- **Set exercise A**
Reproduce the rows word for word, from the first of the rows through the line that contains "[x=306, y=717]".

- **Text block**
******

The Sofia Central Railway Station () is the main passenger railway station of Sofia, the capital of Bulgaria, as well as the largest railway station in the country. It is located 1 km north of the city centre after Lavov most, on Marie Louise Boulevard in the immediate proximity of the Central Bus Station Sofia.
It was completely renovated in 2016.

History

The original building of the Sofia Railway Station was opened on 1 August 1888 to serve the Tsaribrod-Sofia-Vakarel line, the first line of the Bulgarian State Railways entirely built by Bulgarian engineers. The building was designed by the architects Antonín Kolář, Václav Prošek and Marinov, and built with the participation of Italian specialists under Bulgarian undertaker Ivan Grozev between 1882 and 1888. It was a one-storey building, 96 m long and 12 m wide, featuring a small clock tower looking towards Vitosha on the façade and a second storey in the western and eastern part. The first station master was Yosif Karapirov. The Sofia Railway Station was renovated and expanded several times. When the Poduyane railway station was constructed in 1948, the Sofia Railway Station was renamed the Central Railway Station.

The old building was completely demolished on 15 April 1974, as the construction of a new Brutalist Central Railway Station had begun in 1971. The station was opened on 6 September 1974, having been designed by the Transproekt company under lead architect Milko Bechev. It has two underground and three overground storeys and 365 premises and was built of mainly white marble.

******

- **Input data**

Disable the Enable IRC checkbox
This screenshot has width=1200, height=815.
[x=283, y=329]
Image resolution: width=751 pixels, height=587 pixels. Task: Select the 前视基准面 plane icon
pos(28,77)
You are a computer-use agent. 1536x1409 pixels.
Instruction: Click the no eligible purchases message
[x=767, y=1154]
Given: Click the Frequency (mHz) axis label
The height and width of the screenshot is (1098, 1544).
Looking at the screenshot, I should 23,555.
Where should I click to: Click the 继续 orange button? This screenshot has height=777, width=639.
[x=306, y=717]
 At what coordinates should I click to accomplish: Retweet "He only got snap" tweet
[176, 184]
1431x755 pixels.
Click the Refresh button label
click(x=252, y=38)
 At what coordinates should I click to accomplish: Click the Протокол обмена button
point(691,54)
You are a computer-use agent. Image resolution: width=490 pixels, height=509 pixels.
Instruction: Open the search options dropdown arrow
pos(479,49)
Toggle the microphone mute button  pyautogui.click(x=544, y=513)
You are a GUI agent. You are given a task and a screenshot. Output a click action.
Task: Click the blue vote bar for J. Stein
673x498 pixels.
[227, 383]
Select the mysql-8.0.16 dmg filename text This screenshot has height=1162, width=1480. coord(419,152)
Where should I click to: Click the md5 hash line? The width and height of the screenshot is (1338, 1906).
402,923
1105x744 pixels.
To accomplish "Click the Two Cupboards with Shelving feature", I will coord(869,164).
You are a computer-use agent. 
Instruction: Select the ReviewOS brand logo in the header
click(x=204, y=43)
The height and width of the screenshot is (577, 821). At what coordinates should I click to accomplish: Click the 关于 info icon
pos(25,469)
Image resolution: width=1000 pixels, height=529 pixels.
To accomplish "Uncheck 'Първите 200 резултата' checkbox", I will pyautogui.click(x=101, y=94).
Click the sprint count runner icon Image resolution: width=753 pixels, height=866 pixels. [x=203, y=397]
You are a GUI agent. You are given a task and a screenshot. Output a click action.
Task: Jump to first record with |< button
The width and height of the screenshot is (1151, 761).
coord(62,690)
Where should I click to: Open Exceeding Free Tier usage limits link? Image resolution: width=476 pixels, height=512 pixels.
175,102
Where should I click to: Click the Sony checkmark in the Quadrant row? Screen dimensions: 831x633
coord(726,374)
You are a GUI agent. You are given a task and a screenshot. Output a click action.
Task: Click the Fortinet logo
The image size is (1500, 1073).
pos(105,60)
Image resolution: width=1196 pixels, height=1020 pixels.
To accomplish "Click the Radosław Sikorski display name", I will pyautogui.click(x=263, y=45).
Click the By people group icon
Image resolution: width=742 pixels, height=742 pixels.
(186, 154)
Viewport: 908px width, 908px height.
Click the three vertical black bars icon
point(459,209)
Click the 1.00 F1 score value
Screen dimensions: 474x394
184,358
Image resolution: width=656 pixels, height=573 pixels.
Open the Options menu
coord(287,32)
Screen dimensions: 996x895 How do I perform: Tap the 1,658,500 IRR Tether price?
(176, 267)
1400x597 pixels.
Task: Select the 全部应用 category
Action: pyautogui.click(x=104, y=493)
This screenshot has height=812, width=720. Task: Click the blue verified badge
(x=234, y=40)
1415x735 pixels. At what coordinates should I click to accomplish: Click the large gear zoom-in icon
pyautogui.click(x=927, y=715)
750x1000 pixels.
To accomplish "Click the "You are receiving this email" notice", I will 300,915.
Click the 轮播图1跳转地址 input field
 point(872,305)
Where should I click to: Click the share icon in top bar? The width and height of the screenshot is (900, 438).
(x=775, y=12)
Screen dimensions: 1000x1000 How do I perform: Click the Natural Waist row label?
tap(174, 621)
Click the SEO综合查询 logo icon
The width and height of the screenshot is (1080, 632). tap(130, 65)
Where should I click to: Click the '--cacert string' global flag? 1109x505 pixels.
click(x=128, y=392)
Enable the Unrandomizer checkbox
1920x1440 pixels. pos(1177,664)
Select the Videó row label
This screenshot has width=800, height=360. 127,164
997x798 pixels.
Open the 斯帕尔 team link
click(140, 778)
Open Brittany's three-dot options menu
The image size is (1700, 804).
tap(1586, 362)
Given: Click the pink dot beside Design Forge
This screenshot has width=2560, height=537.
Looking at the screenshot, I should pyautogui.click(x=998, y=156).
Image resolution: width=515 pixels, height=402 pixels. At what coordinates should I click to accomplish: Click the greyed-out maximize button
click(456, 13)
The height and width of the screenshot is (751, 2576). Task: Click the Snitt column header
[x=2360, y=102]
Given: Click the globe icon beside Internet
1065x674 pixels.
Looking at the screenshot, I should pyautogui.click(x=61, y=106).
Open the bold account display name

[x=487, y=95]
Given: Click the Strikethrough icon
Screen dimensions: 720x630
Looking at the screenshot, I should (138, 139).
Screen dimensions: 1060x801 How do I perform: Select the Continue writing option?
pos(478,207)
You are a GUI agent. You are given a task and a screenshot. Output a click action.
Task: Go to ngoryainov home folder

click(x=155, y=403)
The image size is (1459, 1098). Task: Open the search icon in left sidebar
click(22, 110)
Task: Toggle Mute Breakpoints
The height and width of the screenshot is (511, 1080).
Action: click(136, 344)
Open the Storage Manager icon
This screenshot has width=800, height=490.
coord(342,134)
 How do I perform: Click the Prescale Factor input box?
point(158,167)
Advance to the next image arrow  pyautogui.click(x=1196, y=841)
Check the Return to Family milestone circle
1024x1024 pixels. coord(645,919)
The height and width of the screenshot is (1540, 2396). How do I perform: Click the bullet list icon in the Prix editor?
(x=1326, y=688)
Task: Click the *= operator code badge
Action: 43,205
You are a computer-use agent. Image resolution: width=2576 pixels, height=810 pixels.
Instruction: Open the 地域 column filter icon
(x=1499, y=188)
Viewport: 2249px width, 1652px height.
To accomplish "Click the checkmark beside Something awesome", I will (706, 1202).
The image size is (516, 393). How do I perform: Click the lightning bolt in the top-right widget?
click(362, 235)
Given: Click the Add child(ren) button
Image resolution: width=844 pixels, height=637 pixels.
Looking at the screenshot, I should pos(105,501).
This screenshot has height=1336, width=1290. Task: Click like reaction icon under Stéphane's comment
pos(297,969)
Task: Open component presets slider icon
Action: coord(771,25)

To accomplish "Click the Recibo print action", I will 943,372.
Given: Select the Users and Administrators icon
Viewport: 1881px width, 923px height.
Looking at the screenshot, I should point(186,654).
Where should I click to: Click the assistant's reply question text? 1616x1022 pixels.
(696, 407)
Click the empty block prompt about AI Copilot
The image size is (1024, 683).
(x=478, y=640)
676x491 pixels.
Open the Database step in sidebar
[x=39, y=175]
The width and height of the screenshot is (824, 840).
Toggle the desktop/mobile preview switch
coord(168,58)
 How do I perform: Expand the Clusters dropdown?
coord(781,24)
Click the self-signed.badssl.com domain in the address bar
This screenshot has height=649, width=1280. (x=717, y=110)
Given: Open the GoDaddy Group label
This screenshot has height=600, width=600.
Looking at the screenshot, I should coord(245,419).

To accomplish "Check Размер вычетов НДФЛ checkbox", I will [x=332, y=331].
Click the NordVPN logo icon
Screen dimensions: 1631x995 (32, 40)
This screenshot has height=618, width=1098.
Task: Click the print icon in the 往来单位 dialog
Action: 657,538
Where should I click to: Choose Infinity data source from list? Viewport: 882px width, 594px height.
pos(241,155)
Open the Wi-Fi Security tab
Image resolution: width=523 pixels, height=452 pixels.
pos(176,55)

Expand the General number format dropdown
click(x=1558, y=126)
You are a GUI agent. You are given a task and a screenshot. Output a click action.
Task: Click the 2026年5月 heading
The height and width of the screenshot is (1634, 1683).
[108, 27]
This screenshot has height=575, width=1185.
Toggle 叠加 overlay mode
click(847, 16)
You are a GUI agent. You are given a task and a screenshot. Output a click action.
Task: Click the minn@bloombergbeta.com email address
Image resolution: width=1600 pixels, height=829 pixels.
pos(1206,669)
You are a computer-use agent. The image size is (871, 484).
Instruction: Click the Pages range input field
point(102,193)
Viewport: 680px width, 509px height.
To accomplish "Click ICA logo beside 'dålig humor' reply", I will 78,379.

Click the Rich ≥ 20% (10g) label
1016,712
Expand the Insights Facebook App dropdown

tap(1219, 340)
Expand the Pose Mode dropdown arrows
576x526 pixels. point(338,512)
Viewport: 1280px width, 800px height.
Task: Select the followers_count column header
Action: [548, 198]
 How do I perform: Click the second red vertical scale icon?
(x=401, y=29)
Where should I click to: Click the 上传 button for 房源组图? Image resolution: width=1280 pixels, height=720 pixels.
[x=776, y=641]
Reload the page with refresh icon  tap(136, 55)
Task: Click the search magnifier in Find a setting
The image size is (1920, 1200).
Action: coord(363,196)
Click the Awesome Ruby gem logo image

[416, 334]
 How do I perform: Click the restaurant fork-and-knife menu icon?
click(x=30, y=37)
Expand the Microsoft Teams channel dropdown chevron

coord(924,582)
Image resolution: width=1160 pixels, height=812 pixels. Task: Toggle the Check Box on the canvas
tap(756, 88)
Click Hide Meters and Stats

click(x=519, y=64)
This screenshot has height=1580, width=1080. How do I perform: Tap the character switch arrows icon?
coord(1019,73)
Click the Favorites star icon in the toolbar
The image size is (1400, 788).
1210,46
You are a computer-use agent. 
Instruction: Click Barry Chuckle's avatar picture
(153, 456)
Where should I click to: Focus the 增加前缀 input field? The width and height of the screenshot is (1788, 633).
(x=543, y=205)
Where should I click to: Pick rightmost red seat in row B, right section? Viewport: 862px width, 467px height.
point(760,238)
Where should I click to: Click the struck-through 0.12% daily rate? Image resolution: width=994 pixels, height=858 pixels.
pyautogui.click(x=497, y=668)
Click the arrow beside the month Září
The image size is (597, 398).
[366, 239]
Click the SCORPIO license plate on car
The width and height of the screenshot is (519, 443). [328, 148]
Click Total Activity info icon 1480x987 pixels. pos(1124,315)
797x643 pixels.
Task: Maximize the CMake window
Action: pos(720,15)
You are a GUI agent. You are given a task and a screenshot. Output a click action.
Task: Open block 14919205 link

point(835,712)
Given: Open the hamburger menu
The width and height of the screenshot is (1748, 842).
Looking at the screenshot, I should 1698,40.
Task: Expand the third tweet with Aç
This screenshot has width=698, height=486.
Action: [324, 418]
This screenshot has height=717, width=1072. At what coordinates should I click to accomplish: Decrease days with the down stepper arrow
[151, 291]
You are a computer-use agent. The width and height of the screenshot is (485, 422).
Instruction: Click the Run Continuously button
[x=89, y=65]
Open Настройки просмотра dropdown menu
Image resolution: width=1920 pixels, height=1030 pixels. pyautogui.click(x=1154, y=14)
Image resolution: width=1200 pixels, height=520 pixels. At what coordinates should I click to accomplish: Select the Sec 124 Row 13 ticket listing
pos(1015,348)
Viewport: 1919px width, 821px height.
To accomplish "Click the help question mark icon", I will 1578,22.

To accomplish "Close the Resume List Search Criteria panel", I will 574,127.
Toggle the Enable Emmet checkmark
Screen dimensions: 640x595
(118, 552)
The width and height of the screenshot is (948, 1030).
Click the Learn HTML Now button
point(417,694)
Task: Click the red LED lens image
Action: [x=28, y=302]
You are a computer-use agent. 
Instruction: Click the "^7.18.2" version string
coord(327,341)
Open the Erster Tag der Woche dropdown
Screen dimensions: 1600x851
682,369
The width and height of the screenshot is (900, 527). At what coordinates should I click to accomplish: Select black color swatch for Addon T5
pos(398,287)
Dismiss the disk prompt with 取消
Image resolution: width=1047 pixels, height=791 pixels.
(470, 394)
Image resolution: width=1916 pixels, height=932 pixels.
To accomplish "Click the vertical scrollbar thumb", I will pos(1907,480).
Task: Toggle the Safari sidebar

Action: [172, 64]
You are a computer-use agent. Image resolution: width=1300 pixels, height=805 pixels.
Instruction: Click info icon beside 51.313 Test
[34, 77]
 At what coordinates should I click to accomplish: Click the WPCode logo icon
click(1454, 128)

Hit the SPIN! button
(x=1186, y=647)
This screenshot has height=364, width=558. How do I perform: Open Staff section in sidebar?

******

- **Set exercise B**
Carry on writing the text about Sofia Central Railway Station from the point where it ends.

- **Exercise answer A**
Disable the Enable IRC checkbox
This screenshot has width=1200, height=815.
[x=283, y=329]
Image resolution: width=751 pixels, height=587 pixels. Task: Select the 前视基准面 plane icon
pos(28,77)
You are a computer-use agent. 1536x1409 pixels.
Instruction: Click the no eligible purchases message
[x=767, y=1154]
Given: Click the Frequency (mHz) axis label
The height and width of the screenshot is (1098, 1544).
Looking at the screenshot, I should 23,555.
Where should I click to: Click the 继续 orange button? This screenshot has height=777, width=639.
[x=306, y=717]

- **Exercise answer B**
Between January and July 2004 the Central Railway Station in Sofia had served 2,323,844 passengers, or 11.8% of all in the country's railway network for that period. An average 10,910 people pass through the station daily, as well as an average 166 trains (84 arriving and 82 departing). The station has 30 ticket offices and 5 electronic timetable displays.

Destinations 
The following destinations can be reached directly from Sofia Railway Station:
 Belgrade
 Bucharest
 Istanbul
 Niš
 Thessaloniki

Transport links

Bus

Regional and international bus services are provided at Central Bus Station Sofia, which lies next to Sofia Central Station.

Public transport
 Tramway service: lines 1, 3, 6, 7, 12
 Bus service: lines 60, 74, 77, 78, 82, 85, 101, 213, 214, 285, 305, 404, 413

Metro

Central Railway Metro Station of Sofia Metro (line 2) lies just next to Sofia Central Station.

Taxi

Parking

Airport

Renovations
The Central Railway Station and the square in front of it were essentially renovated and reconstructed in the 2000s under Milan Dobrev and Olympic Stadium Munich-style tensile elements of 4,500 m2 were added. The interior was also considerably modernized. The entire project cost US$3.5 million.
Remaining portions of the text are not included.